At the Circlet Editor’s Retreat last weekend, Jennifer W. gave a presentation about how to keep writing through depression. She gave us tons of tips and she told us a lot about her own experiences as well. I don’t claim clinical depression, so I can’t speak to that, but there is one thing I can speak to.

One person in the group spoke up about a meme of a swamp with the words, “This is my Medicine,” and he said that he still needs medicine, because simple exercise won’t fix his issues or depression.

Hiking is my medicine 2
Coyote Ridge, Fort Collins, Co. Taken by Artemis Savory.

Because I haven’t been medically diagnosed with anything, I typically like to stay out of these discussions. But this time I couldn’t. I understand where people are coming from, but I felt like the very real benefits of hiking had just been cited as nonsense. So I spoke up.

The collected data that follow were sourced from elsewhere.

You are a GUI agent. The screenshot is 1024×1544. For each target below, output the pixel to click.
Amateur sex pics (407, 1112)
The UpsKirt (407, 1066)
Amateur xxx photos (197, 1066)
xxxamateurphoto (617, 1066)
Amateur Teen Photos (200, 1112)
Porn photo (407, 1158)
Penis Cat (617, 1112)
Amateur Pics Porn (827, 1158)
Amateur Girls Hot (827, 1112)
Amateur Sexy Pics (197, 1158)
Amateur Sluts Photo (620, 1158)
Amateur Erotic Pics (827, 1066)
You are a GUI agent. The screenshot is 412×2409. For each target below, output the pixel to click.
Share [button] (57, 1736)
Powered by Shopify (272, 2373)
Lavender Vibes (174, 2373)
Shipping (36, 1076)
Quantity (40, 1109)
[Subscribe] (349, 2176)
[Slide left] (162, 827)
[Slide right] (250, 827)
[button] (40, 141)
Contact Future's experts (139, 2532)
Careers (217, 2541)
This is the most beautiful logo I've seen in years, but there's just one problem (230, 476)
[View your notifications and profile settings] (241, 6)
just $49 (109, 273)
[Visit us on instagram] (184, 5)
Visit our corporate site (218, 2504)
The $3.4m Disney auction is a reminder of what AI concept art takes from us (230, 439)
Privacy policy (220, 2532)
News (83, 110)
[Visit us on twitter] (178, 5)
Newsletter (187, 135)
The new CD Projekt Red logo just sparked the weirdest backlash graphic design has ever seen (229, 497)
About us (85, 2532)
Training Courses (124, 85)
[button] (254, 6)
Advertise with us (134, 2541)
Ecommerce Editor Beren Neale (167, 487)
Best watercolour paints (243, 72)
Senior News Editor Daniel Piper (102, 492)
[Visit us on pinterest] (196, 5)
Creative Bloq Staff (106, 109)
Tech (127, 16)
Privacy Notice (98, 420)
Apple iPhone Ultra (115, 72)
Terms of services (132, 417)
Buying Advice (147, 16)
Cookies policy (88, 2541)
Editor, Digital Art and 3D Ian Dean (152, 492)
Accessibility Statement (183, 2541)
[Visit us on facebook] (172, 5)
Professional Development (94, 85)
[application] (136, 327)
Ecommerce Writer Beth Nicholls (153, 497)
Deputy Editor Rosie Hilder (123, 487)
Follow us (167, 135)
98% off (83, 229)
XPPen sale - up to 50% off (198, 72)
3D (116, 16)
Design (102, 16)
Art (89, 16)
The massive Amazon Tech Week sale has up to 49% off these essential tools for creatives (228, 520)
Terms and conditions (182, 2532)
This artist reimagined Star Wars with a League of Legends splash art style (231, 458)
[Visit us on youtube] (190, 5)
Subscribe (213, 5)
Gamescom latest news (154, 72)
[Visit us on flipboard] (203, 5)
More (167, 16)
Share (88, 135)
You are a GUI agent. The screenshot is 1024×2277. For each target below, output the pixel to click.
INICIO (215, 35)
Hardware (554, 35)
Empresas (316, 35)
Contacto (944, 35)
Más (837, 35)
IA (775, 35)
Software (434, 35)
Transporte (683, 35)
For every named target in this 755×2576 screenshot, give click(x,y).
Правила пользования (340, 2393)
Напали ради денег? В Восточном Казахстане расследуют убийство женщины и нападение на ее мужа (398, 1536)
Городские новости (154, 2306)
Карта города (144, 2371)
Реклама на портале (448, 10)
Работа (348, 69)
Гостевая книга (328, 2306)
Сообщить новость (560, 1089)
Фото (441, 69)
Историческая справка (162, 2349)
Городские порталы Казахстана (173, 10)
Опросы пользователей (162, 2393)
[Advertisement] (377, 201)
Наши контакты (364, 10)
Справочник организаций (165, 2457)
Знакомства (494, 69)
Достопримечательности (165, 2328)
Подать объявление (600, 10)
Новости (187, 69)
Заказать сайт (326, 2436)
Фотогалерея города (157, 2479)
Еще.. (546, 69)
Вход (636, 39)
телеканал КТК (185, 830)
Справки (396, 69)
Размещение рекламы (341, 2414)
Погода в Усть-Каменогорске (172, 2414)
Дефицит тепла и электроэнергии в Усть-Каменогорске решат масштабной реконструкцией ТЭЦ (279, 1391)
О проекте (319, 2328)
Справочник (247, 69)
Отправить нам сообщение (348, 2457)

“The thing about hiking,” I said, “Is that it helps you to think about a problem for hours, and sometimes you get lost on the trail, and you get so physically tired that you just can’t even think about the problem any more, because your mind is only focused on making it back home and going to sleep.” At least that’s how I do it. No one argued, so I think at least some in the group must have understood what I said. I am a proponent of exhaustion-as-healing.

For example, during the summer of 2011 I was living in Idaho and building and losing a number of relationships. Every time I got upset, I knew it was time for a hike. I would run to Erika (our manager at the time) and beg for a suggested trail. She always came through for me. When the jerk who worked next door stopped talking to me, she directed me to Bench Lakes Trail. When I made the mistake of telling a coworker that I liked him and he didn’t respond well, I stumbled up into the dusty hills behind the ranch, into the White Cloud Mountains. And when my best friend Marla ran off with her boyfriend, I drove all the way out to Fourth of July Lake where I saw miles of burnt forest before reaching anything alive.

What cures your insecurities or frustrations? Is it medication or exercise? Food or meditation? Or something different? Please share below.

Weir Hill (?) North Andover, Ma. Photo taken by Artemis Savory.

3 thoughts on “Hiking is My Medicine

  1. there is well documented therapeutic value in getting out and hiking is a big part of that. I think the physical aspect coupled with the nature aspect coupled with the “me” time to process your thoughts, is a great help.